• _How to complete this task_
Go through the records below and write each one out again unchanged.
+++ Available data
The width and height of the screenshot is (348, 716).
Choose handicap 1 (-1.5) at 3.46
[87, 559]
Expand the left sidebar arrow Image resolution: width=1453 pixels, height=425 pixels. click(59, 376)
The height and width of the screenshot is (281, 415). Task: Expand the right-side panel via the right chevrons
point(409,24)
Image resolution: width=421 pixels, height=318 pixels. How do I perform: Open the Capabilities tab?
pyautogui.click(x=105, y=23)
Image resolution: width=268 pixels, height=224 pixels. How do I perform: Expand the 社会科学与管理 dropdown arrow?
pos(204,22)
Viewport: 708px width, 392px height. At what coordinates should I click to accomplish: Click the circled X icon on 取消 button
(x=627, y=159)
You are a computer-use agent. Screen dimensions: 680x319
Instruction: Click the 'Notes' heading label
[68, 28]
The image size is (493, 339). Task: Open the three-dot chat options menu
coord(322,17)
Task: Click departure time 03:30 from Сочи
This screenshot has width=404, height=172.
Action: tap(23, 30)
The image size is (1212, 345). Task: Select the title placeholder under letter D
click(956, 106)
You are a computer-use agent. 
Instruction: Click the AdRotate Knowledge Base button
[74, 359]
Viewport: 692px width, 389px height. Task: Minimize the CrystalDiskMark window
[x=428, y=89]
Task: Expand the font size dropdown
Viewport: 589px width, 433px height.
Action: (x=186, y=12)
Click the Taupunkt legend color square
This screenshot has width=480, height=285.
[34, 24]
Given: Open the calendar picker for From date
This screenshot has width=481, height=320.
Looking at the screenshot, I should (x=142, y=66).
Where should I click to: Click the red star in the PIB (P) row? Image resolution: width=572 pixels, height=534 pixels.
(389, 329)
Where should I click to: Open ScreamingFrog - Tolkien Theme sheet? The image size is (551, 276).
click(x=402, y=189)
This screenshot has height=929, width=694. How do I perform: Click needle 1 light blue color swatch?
++++++
• _Your solution_
The width and height of the screenshot is (348, 716).
Choose handicap 1 (-1.5) at 3.46
[87, 559]
Expand the left sidebar arrow Image resolution: width=1453 pixels, height=425 pixels. click(59, 376)
The height and width of the screenshot is (281, 415). Task: Expand the right-side panel via the right chevrons
point(409,24)
Image resolution: width=421 pixels, height=318 pixels. How do I perform: Open the Capabilities tab?
pyautogui.click(x=105, y=23)
Image resolution: width=268 pixels, height=224 pixels. How do I perform: Expand the 社会科学与管理 dropdown arrow?
pos(204,22)
Viewport: 708px width, 392px height. At what coordinates should I click to accomplish: Click the circled X icon on 取消 button
(x=627, y=159)
You are a computer-use agent. Screen dimensions: 680x319
Instruction: Click the 'Notes' heading label
[68, 28]
The image size is (493, 339). Task: Open the three-dot chat options menu
coord(322,17)
Task: Click departure time 03:30 from Сочи
This screenshot has width=404, height=172.
Action: tap(23, 30)
The image size is (1212, 345). Task: Select the title placeholder under letter D
click(956, 106)
You are a computer-use agent. 
Instruction: Click the AdRotate Knowledge Base button
[74, 359]
Viewport: 692px width, 389px height. Task: Minimize the CrystalDiskMark window
[x=428, y=89]
Task: Expand the font size dropdown
Viewport: 589px width, 433px height.
Action: (x=186, y=12)
Click the Taupunkt legend color square
This screenshot has width=480, height=285.
[34, 24]
Given: Open the calendar picker for From date
This screenshot has width=481, height=320.
Looking at the screenshot, I should (x=142, y=66).
Where should I click to: Click the red star in the PIB (P) row? Image resolution: width=572 pixels, height=534 pixels.
(389, 329)
Where should I click to: Open ScreamingFrog - Tolkien Theme sheet? The image size is (551, 276).
click(x=402, y=189)
This screenshot has height=929, width=694. How do I perform: Click needle 1 light blue color swatch?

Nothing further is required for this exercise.